Onto the more laid back parts of the city, then! Nishi-ku is the northwestern ward of Nagoya and is best suited for family vacations owing to its quaint and village-like vibe. The neighborhood is dissected into two parts by the Shonai River, which also makes for the many picturesque settings of the Nishi-ku. Vast elongated green spaces and parks run along the river banks on both sides and are perfect for cycling enthusiasts and those of you who cherish an evening leisure walk. A few majestic bridges connect the two sides of the neighborhood. The northern end of the Shonaigawa Bridge opens into the Shonai Ryokuchi Park, a popular picnic spot for families and sporting activities including baseball and lawn tennis. The park's beauty is further elevated by the presence of cherry blossoms and small ponds and rivulets.

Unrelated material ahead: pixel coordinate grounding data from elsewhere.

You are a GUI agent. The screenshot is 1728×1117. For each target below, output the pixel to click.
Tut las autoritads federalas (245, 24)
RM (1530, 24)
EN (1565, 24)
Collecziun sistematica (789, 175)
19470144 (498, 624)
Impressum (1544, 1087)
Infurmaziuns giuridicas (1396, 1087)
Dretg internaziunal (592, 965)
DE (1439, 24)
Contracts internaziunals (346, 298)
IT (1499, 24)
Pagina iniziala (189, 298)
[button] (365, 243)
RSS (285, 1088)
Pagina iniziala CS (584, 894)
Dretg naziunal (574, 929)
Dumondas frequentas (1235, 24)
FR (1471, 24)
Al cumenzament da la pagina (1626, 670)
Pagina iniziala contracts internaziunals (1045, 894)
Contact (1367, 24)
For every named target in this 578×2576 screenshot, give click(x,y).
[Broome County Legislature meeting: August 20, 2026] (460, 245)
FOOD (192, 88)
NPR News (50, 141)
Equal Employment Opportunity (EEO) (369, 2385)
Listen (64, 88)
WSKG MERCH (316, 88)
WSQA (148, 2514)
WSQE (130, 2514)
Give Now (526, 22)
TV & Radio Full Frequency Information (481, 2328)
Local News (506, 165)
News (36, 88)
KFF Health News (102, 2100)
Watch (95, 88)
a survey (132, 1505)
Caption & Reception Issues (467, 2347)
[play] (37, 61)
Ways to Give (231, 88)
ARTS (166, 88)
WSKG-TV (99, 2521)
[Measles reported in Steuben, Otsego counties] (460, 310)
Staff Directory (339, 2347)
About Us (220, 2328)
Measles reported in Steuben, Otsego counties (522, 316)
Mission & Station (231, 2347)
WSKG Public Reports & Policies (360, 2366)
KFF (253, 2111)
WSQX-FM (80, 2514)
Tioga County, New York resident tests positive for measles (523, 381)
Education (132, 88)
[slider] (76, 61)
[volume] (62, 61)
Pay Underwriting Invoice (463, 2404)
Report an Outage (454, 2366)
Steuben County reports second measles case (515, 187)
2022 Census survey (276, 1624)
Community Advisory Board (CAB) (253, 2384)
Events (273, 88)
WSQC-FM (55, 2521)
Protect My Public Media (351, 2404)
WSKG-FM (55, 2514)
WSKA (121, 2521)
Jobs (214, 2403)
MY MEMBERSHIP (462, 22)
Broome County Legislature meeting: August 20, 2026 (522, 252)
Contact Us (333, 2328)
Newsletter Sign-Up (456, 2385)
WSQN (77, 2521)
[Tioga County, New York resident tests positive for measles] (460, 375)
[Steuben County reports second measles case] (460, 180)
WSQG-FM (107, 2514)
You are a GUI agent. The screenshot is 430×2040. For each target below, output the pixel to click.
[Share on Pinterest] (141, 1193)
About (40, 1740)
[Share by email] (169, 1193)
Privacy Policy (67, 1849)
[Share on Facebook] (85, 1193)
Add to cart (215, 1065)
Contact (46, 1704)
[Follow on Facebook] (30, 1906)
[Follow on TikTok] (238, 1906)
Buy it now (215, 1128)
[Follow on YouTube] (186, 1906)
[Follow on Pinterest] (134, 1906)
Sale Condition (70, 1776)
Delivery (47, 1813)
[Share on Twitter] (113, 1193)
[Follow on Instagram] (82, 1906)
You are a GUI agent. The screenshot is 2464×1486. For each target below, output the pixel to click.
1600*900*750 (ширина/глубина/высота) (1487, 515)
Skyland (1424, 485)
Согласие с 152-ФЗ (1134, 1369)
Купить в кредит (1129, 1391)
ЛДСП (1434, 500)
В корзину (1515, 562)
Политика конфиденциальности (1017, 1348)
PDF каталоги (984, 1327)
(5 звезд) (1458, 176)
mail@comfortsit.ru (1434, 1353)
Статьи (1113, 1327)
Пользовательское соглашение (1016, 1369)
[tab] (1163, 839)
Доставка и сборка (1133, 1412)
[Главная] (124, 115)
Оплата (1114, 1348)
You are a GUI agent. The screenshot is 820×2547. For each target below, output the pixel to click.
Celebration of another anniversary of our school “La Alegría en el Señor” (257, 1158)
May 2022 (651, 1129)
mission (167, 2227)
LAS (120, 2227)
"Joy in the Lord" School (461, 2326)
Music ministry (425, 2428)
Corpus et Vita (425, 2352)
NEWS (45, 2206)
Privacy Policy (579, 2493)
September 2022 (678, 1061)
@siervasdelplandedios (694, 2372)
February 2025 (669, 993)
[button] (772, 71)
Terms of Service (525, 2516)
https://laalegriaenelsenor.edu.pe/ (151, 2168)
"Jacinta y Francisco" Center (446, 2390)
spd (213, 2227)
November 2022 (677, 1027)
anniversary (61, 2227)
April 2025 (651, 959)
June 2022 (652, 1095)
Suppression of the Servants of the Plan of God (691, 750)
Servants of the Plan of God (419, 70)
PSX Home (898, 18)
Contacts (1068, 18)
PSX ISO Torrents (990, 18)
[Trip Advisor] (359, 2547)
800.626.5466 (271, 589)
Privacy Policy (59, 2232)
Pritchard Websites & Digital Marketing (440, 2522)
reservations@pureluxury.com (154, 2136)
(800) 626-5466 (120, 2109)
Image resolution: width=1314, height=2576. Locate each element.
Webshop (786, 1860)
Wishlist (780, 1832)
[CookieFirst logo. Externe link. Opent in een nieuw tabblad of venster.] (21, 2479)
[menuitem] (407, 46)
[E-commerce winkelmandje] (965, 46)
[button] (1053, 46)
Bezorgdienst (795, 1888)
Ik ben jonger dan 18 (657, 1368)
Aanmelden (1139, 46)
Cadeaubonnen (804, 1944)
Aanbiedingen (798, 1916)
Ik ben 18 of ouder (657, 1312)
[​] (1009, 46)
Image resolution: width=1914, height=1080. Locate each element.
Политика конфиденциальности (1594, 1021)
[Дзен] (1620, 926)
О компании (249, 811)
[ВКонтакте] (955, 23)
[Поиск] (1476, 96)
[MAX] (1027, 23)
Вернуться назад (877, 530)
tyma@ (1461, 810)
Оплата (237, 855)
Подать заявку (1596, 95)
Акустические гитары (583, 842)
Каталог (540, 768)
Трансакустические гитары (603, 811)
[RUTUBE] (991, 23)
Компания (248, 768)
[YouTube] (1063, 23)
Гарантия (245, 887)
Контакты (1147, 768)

The extreme southern end of Nishi-ku is home to the Shikemichi Historical Village, which was once a hub for the city's merchants. Designated a protected heritage site, the area has attracted many travellers with its old worldly charm. Many locals have since opened cafes and bistros around the area to cater to the increasing number of visitors and as it stands today, the neighborhood has an endless list of eateries to choose from. The yesteryear charm bleeds into the architecture of the houses and the picturesque bridges built over the Hori canal. Be it the distinctive Nagoya altars, or the Yanegami (rooftop shrines) on the first floor of residential buildings, or the golden knobs of the reconstructed Gojo bridge, everything about this part of the town celebrates its rich history.
The Tsurumai Line of the Nagoya Municipal Subway runs through the neighborhood, making it easily accessible from the other wards. Hotels and staying options are in plenty, especially in the southern part of Nishi-ku. The neighbourhood is said to be the original home to the now famed pachinko arcade games and finding the odd game parlour in this part of the town should also be easy.
Chikusa-ku is one of the larger wards of Nagoyako, tucked away into the northeastern corner of the city. The neighborhood has long attracted travellers to its huge botanical gardens and summer festivals, but its appeal has grown over the years, especially amongst the younger crowd. More on that a little later! First up, the Higashiyama Zoo and Botanical gardens. One of the largest animal and plant centres in Asia, the venue is spread over a huge area in the southeastern part of Chikusa-ku and offers, at a modest fee, a great getaway outing in the middle of a metropolitan city. Lush green with intermittent ponds, rare plants exhibits and open green spaces, the occasional take-out cafes and ramen shops, Higashiyama has everything you need to refresh yourself from the busy weekend in the city.
Chikusa-ku also hosts the summer festivals that attract both local and international crowds around the Shinto shrine of Shiroyama Hachimangū and the ruins of the erstwhile Sengoku stronghold, the Suemori Castle. Add a few Buddhist temples to that list and you have an eclectic mix of cultures in the neighborhood. The neighborhood has also seen an increase in the number of casual diners and book cafes, and clubs and bars with live music performances in recent years. The same has been a major draw for the younger crowds, who can now be seen flooding Chikusa-ku, which was once a majorly residential district.
So that's all from our side. Take your pick, get the bookings and get going with your next trip to the city of peace, traveller!